Well, why couldn’t I use the same setup in my project? Right? Turns out that replicating a similar setup on my laptop wasn’t that difficult. Docker and the fact that Elastic provides all its products as Docker images was a blessing.

I only needed to send the logs to Elasticsearch, then search the desired information using Kibana.

I used Logstash to ingest the logs, you need to figure out how you want your logs stored in Elasticsearch. It’s possible that you’ll (need to deal with Java Stack traces. There are plenty of resources on how to do this (and more) online.

Now it was only a matter of running one more container: Kibana. Which allowed using the full-text search capabilities of Elasticsearch.

The best of all: Although I spent some more minutes settings things up, no more than 30 minutes, for sure. The setup is already there for the next time that I need to use it.

It’s amazing how Docker have allowed us to run these tools without any complex installation. Could I’ve done the same using the good old terminal commands? Definitively! But sometimes is easier to use the same setup that you have for dealing with hundreds of servers.

Metrics

The second part of this post is about metrics. Recently I’ve been working on a very interesting project at work. Enough to say that involves HTTP connections and payloads.

In the beginning, we focus on building the prototype and validating the initial idea. Then, we structured the code as a reusable library. But, at some point in-between we were curious to see how our little experiment was behaving.

Since this was only to please our curiosity we didn’t want to spend a lot of time on it. What we needed was at the core a histogram, so we wrote a little piece of code. Calculate the length of the payload and store that as a key of the map and a counter as the value. At the end of our test, we printed the map to the terminal.

It’s no coincidence that I’m in the Web Performance Team 🤔 we are responsible for looking at graphs the entire day. I like graphs! I wanted to see some graphs!

On a more serious note, although the map allowed us to see the distribution of the payload size, we still lacked one thing. How was our code behaving over time? For this, we changed our implementation and printed the first N samples to the terminal. Of course, at some point, I just copied the numbers into Excel and created a couple of graphs (I mentioned that I like graphs right?).
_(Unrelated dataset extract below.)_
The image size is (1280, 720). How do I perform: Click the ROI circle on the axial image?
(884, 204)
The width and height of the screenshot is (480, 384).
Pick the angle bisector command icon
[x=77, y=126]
After we implemented the core feature of the application, I still wanted to see some “real time” graphs. I mean, the Excel visualization was great, but it was not very interactive.

At this point again, I realized that we’ve already solved this problem on a larger scale. We use InfluxDB & Grafana for creating dashboards and monitoring our entire infrastructure & application. More recently we’ve been using Prometheus and the new pull approach as well.

I didn’t want to send the metrics of my local application into our production InfluxDB server. There was no good reason to do so. I ended up replicating our “production” environment on my laptop for my personal use.

A simple docker-compose.yml file with only 57 lines and a few default config files in my local repo were enough. Ok, I ended up wanting to try the new Grafana Explore UI for Prometheus so I added one more config file for Grafana.

A few more lines to instrument my code with client_golang and that was it.

The best part, beautiful interactive graphs, that are a pleasure to use. And they’re very useful for spotting problems.

Grafana dashboard with Prometheus
datasource

TL;DR

We often hear how good Docker is for replicating your local environment in production. Or how it can revolutionize your CI/CD pipeline. We also heard about the new version of “it works on my machine” 😂

And of course, it’s true, but sometimes we forget that it also works the other way around. Docker allows developers to apply already proven solutions to problems in a local environment.

Tools like Elasticsearch, Logstash, and Kibana can deal with huge amounts of data. But, can also work for “small data” problems, like debugging some issues in your local environment.

At the same time, Prometheus, InfluxDB, and Grafana have made storing and visualizing metrics a very easy task. Even for that small application that you’re developing on your laptop.